Got solar? How about geothermal? Maybe a little wind turbine for the back yard?
Renewable energy technology for the home has gotten more popular and affordable in recent years, but is such an ambitious energy project the right choice for your home and pocketbook?
Make plans to set aside time, because you have research to do.
Solar energy seems to be getting the most attention. You might have heard recent news reports about the sliding cost of residential solar energy and its rising support in Washington. A recent White House report noted that the average cost of a solar electric system has dropped by 50 percent since 2010 and that federal agencies are working to make it easier for lower-income taxpayers to borrow up to $25,000 for solar and energy efficient home improvements.
And many are rushing to do installations by the current year-end expiration date for 2016 in order to benefit from the 30 percent federal consumer energy efficiency tax credits covering solar energy systems, small wind turbines and geothermal heat pumps.
If you're a homeowner considering options in solar, wind, geothermal or other renewable energy technology, here are a few questions to address before making a decision:
Could starting small be a better idea? Before you decide on an expensive solar or other renewables project, see if incremental changes around the home make more sense. You can improve the performance of heating and air conditioning systems and seal air leaks from windows, doors and other areas of the home. A do-it-yourself or professional energy audit might be a good first step in detecting energy waste.
What makes sense locally? When it comes to renewable energy - geography matters, and not just for tax breaks and credits for systems. Weather, temperature, wind and sun exposure measurements should be taken into account as you consider various projects. For example, the Solar Energy Industries Association notes that solar has expanded most on the East and West Coasts simply because sun exposure is greater than in the center of the country. State and local organizations dealing with renewables can offer guidance to cost, effectiveness, installation and any additional issues you will need to evaluate. A local evaluation of options is essential.

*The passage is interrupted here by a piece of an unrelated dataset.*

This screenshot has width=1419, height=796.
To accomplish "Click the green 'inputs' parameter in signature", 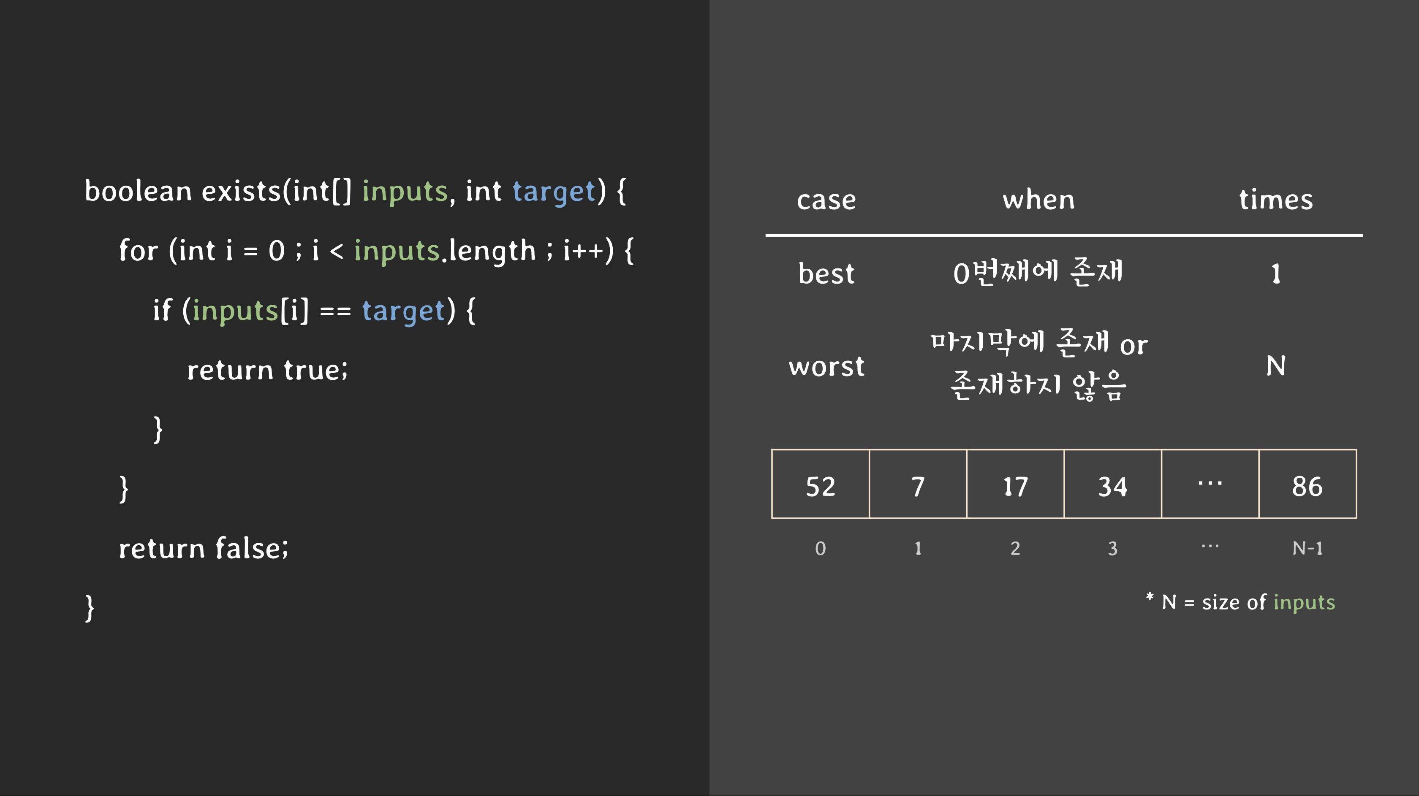I will pyautogui.click(x=405, y=192).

How well do you understand the technology? There is no doubt that technology is always evolving, and this is one of the reasons why solar and other renewable energy options are becoming cheaper. However, even with falling equipment costs, it is essential that you understand what you are buying and how it works in order to hire the best people to install, service and upgrade the system over time. A good place to start is the U.S. Department of Energy website, Energy.gov, in the renewable energy section for the basics.

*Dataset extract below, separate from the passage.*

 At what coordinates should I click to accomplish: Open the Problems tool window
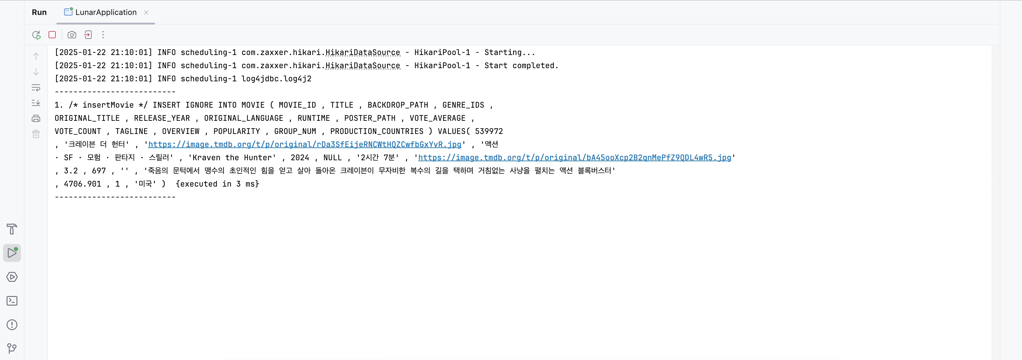pos(12,325)
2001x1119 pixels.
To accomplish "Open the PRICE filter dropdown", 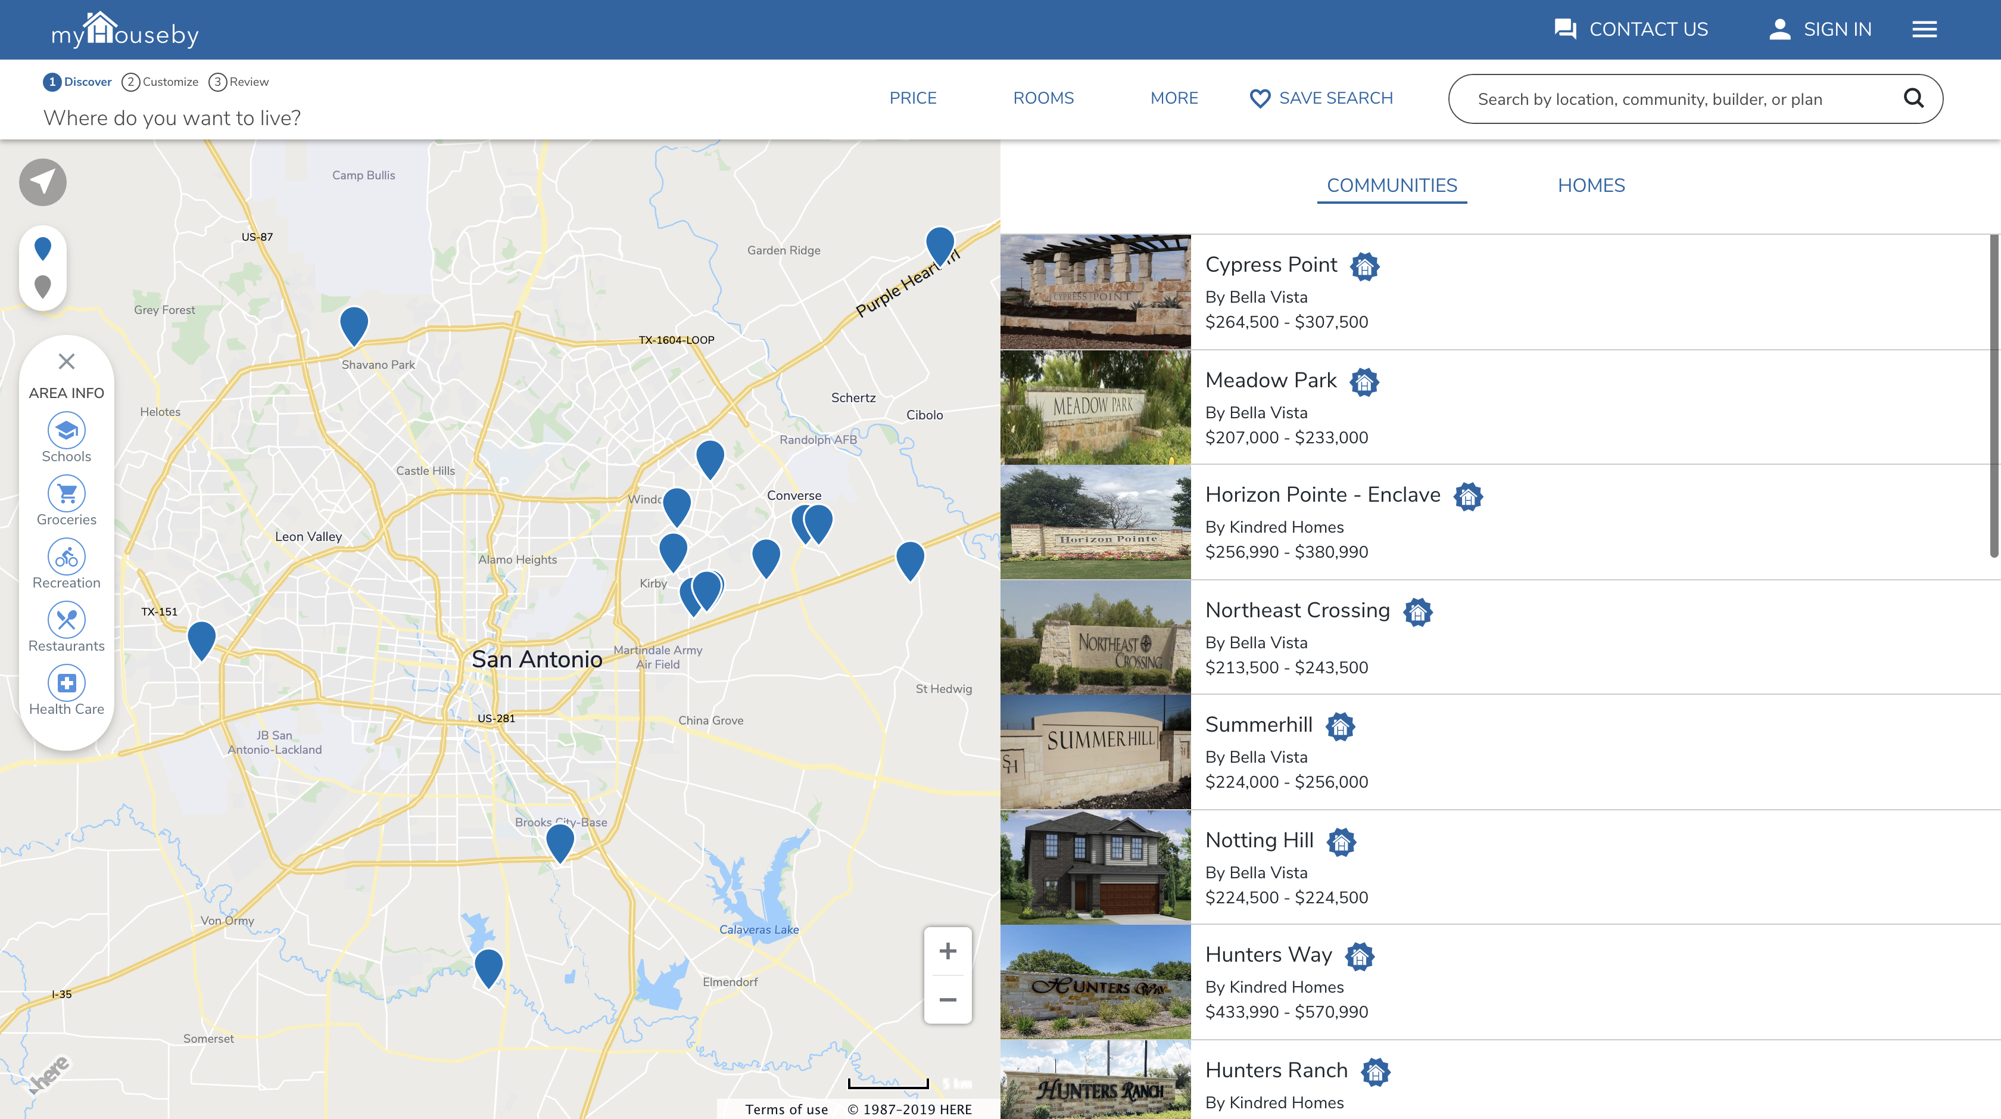I will pyautogui.click(x=913, y=99).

Should you buy, lease, or borrow? One of the drivers behind the recent growth in solar is a new generation of vendors who provide one-stop shopping, installation and billing for systems at little or no initial cost. These vendors facilitate cash purchase, purchase by loan and lease options or all three. Though this option is convenient, watch for inflation clauses, fees and penalties that could drive you above what you are paying for conventional, utility-produced electricity. As more traditional lenders and new service providers get involved in financing renewables projects, confirm that your credit reports and credit scores are in good shape.
How will it affect resale? There is a fair amount of debate that encircles the concept of green home improvements boosting home prices. Remodeling magazine, which publishes the widely watched Cost. vs. Value report on home improvements, hasn't begun to report data on major renewable energy projects because there are countless variables addressing their value in different geographical areas. Many real estate experts have mixed opinions about how prospective buyers feel when considering purchasing a home with existing renewable energy equipment, whether the equipment was bought or leased.
Should I involve my financial or tax advisor? Whether you plan to buy, borrow or lease a system or do intermediary energy improvements around the home, talking to a qualified financial or tax advisor is worthwhile. It is also a smart idea to speak with your homeowners insurance agent to see if your project will affect your coverage.
Bottom line: Want to help the environment and save money at the same time? It is important to research small energy improvements around the house along with major new technologies in solar, wind and geothermal before you invest. Although saving money on monthly utility bills may be a driver, the decision should make sense for your overall personal finances.